En la tradición espiritual de la India existe un concepto íntimamente ligado al karma: el dharma. Mientras el karma se refiere a la acción y sus efectos, el dharma señala la recta acción, aquella que está alineada con nuestro propósito y valores más elevados.
Cada persona tiene un dharma particular. El dharma de un médico es cuidar y sanar; el de un maestro, educar; el de un padre o una madre, proteger y guiar. Cuando actuamos de acuerdo con nuestro dharma, el karma que generamos es naturalmente positivo.

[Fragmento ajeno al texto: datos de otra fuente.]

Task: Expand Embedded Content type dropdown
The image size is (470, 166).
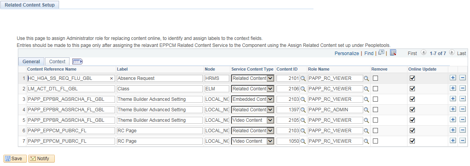Action: click(270, 99)
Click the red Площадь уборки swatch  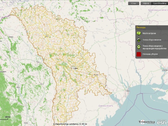pyautogui.click(x=139, y=54)
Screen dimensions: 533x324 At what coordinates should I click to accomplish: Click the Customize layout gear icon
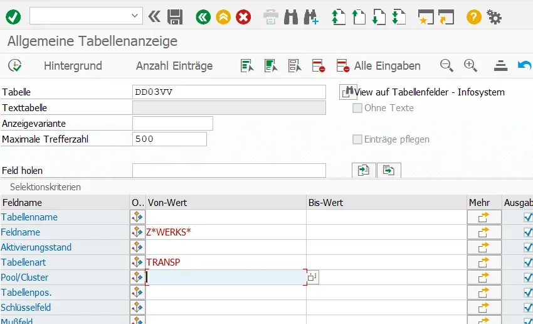[x=495, y=17]
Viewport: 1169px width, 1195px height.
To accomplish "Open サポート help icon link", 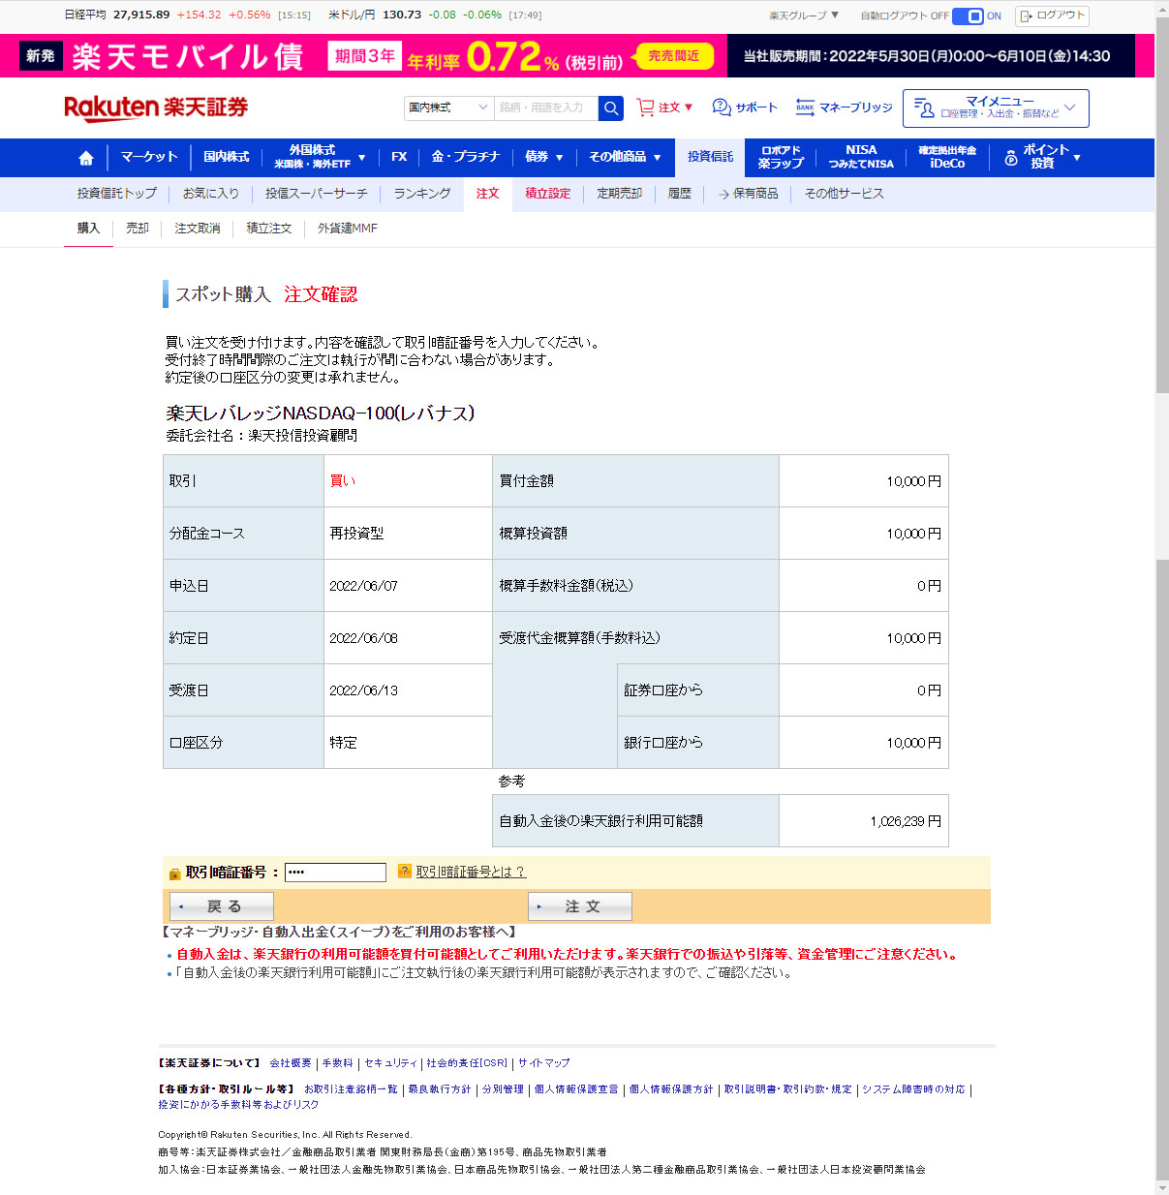I will pos(744,107).
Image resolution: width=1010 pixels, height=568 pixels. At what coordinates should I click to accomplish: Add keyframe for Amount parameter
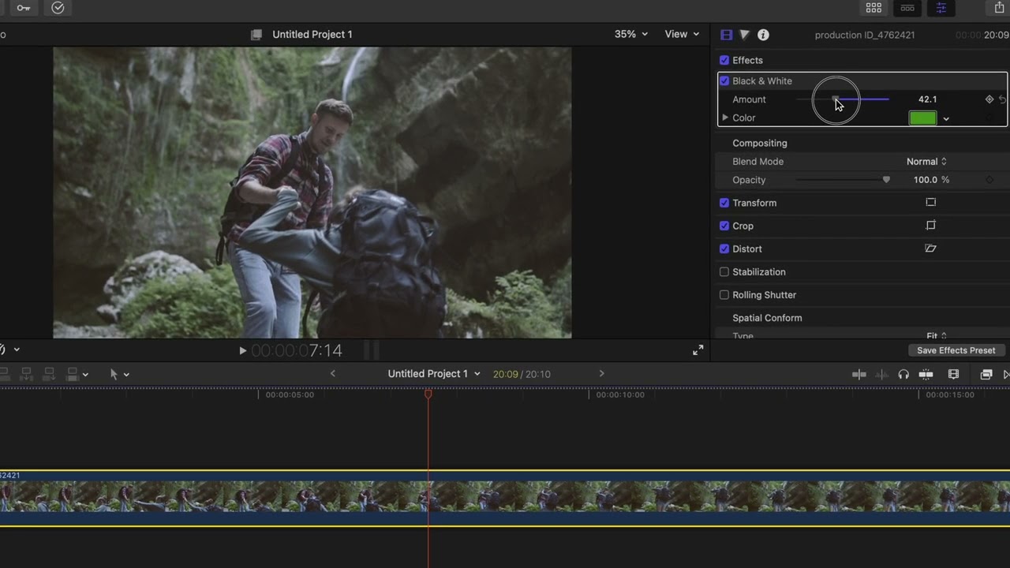tap(989, 99)
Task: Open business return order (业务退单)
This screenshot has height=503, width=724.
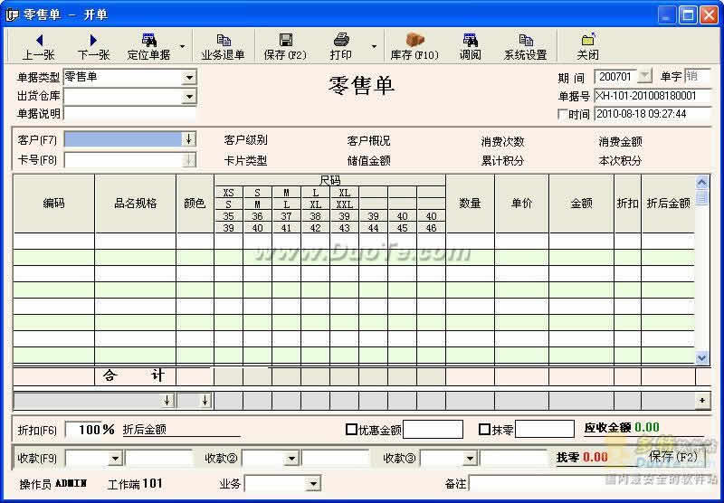Action: [x=223, y=40]
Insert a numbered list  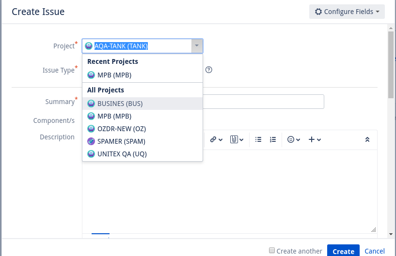tap(273, 139)
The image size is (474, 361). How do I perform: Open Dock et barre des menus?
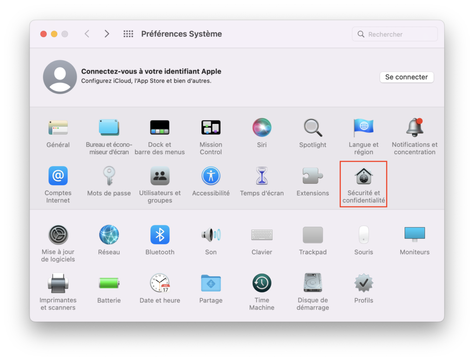coord(160,127)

El problema surge cuando nos alejamos de ese propósito. Por ejemplo, si alguien utiliza su posición de poder para beneficio personal, aunque externamente cumpla un rol, internamente se genera un conflicto que afecta sus acciones y consecuencias.
Vivir el dharma no significa perfección, sino coherencia. Implica preguntarnos: ¿esto que hago está alineado con lo mejor de mí? Cuando la respuesta es sí, la acción se vuelve ligera, clara y constructiva.
Desde esta perspectiva, el karma deja de ser una carga y se transforma en un camino de aprendizaje. Actuar desde el dharma nos permite contribuir al bienestar propio y colectivo, y construir una vida con mayor sentido y estabilidad.